• DESCRIPTION OF THE TASK:
Set down the first line below and each line after it, ending with the one that holds "The image size is (338, 266).". Pictures do not belong in the copy.
─── INPUT DATA ───
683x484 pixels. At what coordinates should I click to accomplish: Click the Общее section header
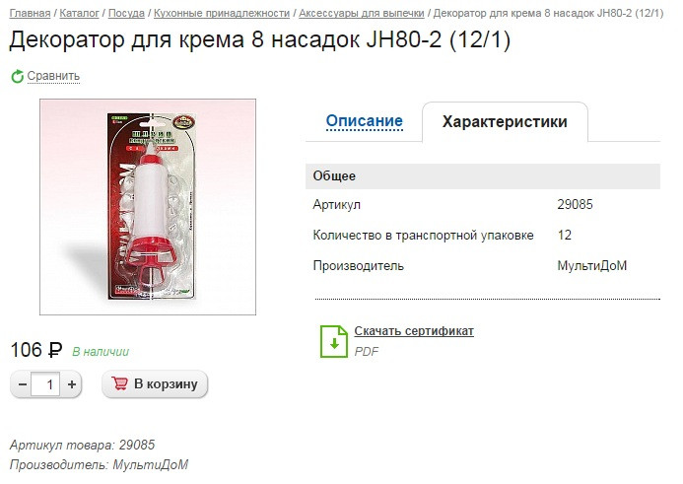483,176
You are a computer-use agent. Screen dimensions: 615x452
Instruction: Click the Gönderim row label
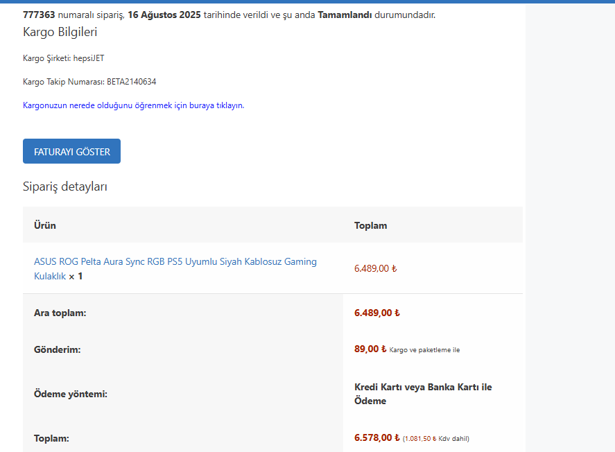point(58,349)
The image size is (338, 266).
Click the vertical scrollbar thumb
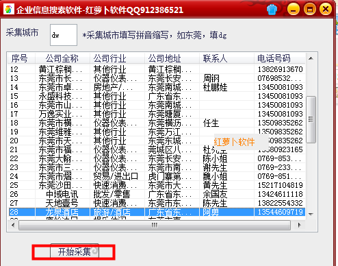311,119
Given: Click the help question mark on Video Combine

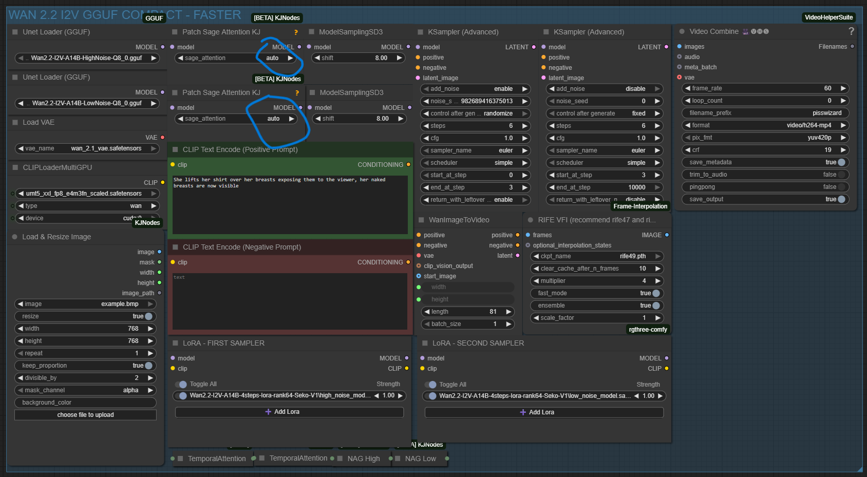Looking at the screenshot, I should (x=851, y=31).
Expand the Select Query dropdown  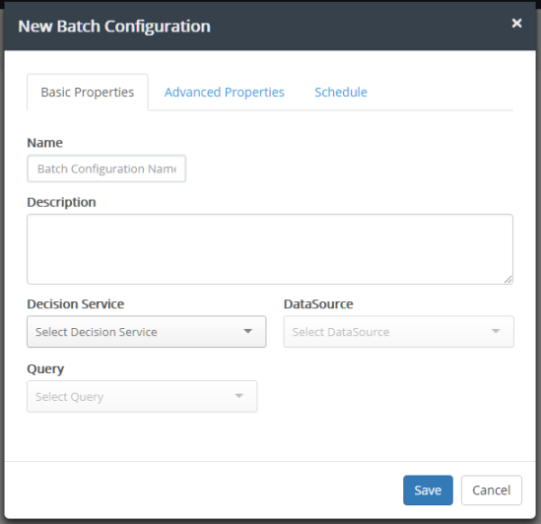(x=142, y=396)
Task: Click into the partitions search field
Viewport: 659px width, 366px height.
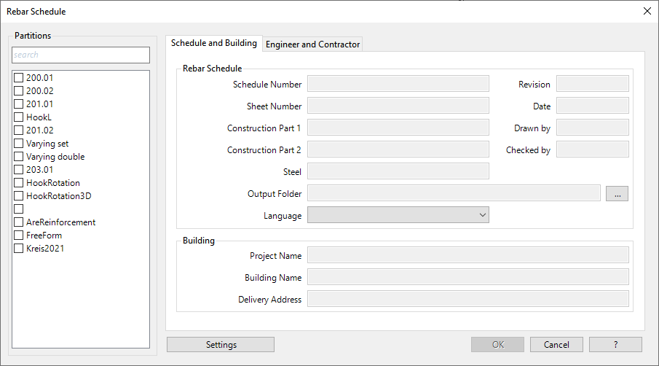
───
• TASK SOLUTION:
683x484 pixels. At what coordinates should I click to accomplish: Click the Общее section header
483,176
You are a computer-use agent. Screen dimensions: 615x452
Instruction: Click the Gönderim row label
point(58,349)
The image size is (338, 266).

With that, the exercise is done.